Loss of Cpt1a results in elevated glucose-fueled mitochondrial oxidative phosphorylation and defective hematopoietic stem cells.

Hematopoietic stem cells (HSCs) rely on self-renewal to sustain stem cell potential and undergo differentiation to generate mature blood cells. Mitochondrial fatty acid β-oxidation (FAO) is essential for HSC maintenance. However, the role of carnitine palmitoyl transferase 1a (CPT1A), a key enzyme in FAO, remains unclear in HSCs. Using a Cpt1a hematopoiesis-specific conditional-KO (Cpt1aΔ/Δ) mouse model, we found that loss of Cpt1a led to HSC defects, including loss of HSC quiescence and self-renewal and increased differentiation. Mechanistically, we found that loss of Cpt1a resulted in elevated levels of mitochondrial respiratory chain complex components and their activity, as well as increased ATP production and accumulation of mitochondrial ROS in HSCs.
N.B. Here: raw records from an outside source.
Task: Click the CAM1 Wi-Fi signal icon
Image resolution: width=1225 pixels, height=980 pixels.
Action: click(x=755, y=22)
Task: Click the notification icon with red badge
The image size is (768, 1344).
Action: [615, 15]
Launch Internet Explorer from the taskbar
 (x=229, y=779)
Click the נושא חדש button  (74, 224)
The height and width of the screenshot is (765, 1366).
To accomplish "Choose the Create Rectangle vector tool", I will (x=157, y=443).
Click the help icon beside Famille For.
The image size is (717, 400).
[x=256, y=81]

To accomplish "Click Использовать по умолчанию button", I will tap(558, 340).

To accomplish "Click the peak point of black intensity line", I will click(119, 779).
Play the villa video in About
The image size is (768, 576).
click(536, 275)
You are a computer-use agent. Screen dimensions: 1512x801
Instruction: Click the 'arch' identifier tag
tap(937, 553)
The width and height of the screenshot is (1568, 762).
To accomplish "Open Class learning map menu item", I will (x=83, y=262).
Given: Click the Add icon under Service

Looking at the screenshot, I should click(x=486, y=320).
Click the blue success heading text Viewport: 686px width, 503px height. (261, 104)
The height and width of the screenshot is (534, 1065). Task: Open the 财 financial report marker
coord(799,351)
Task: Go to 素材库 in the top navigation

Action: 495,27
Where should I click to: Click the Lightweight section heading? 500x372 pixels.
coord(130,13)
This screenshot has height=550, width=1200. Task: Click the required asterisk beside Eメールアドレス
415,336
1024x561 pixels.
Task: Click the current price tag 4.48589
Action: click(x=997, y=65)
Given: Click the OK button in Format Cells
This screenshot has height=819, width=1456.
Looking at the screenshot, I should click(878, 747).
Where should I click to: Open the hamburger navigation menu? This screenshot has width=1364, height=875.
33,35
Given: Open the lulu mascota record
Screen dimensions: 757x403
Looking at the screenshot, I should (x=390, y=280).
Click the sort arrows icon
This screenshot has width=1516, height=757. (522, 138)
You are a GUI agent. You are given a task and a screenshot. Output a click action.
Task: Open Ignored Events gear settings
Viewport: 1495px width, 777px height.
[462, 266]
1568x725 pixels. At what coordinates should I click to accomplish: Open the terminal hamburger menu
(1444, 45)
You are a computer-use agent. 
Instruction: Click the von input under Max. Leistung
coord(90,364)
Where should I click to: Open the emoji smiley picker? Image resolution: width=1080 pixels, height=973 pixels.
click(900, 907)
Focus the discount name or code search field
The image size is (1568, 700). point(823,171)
Taken together, this suggests hyperactivation of mitochondria and metabolic rewiring via upregulated glucose-fueled oxidative phosphorylation (OXPHOS). In summary, our findings demonstrate an essential role for Cpt1a in HSC maintenance and provide insight into the regulation of mitochondrial metabolism via control of the balance between FAO and glucose-fueled OXPHOS.